## WHAT IS BEING ASKED
Lines before the one containing "Image resolution: width=2560" are excluded; reproduce that line and all lines after it in the entries below, exactly.

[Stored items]
┌──

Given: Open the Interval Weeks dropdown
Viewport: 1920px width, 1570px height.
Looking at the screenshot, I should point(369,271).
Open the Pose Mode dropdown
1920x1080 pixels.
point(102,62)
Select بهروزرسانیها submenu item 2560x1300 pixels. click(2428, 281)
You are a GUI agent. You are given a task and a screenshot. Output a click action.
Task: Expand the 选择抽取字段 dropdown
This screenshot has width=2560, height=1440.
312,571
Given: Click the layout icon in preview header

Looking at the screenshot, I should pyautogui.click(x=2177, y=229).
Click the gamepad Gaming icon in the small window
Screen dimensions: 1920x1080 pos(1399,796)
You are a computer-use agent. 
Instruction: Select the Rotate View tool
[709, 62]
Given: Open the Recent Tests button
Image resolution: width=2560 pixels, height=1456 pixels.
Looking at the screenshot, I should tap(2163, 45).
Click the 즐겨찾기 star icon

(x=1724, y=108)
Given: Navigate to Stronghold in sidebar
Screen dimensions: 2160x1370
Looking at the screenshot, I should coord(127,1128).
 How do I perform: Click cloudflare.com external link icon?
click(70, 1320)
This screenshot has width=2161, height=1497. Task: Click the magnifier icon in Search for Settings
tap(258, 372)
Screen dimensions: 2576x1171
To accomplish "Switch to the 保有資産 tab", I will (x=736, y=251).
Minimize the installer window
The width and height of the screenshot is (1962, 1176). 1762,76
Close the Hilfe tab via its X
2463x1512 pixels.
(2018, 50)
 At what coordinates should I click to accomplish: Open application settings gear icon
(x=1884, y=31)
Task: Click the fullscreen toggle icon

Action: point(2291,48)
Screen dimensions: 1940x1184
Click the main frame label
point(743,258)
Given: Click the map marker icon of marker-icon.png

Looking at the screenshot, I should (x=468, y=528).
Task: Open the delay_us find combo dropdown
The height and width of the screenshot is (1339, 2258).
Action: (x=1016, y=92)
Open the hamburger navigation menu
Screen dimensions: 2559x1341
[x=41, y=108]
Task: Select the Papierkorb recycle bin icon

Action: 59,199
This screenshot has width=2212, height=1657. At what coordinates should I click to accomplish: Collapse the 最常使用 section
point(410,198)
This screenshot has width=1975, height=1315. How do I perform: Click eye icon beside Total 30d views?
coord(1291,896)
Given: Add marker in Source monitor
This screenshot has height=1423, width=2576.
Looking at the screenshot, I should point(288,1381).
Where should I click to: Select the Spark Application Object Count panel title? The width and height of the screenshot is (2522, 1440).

└──

## FINISHED TASK
Image resolution: width=2560 pixels, height=1456 pixels.
Looking at the screenshot, I should tap(2163, 45).
Click the 즐겨찾기 star icon

(x=1724, y=108)
Given: Navigate to Stronghold in sidebar
Screen dimensions: 2160x1370
Looking at the screenshot, I should coord(127,1128).
 How do I perform: Click cloudflare.com external link icon?
click(70, 1320)
This screenshot has width=2161, height=1497. Task: Click the magnifier icon in Search for Settings
tap(258, 372)
Screen dimensions: 2576x1171
To accomplish "Switch to the 保有資産 tab", I will (x=736, y=251).
Minimize the installer window
The width and height of the screenshot is (1962, 1176). 1762,76
Close the Hilfe tab via its X
2463x1512 pixels.
(2018, 50)
 At what coordinates should I click to accomplish: Open application settings gear icon
(x=1884, y=31)
Task: Click the fullscreen toggle icon

Action: point(2291,48)
Screen dimensions: 1940x1184
Click the main frame label
point(743,258)
Given: Click the map marker icon of marker-icon.png

Looking at the screenshot, I should (x=468, y=528).
Task: Open the delay_us find combo dropdown
The height and width of the screenshot is (1339, 2258).
Action: (x=1016, y=92)
Open the hamburger navigation menu
Screen dimensions: 2559x1341
[x=41, y=108]
Task: Select the Papierkorb recycle bin icon

Action: 59,199
This screenshot has width=2212, height=1657. At what coordinates should I click to accomplish: Collapse the 最常使用 section
point(410,198)
This screenshot has width=1975, height=1315. How do I perform: Click eye icon beside Total 30d views?
coord(1291,896)
Given: Add marker in Source monitor
This screenshot has height=1423, width=2576.
Looking at the screenshot, I should point(288,1381).
Where should I click to: Select the Spark Application Object Count panel title? The width and height of the screenshot is (2522, 1440).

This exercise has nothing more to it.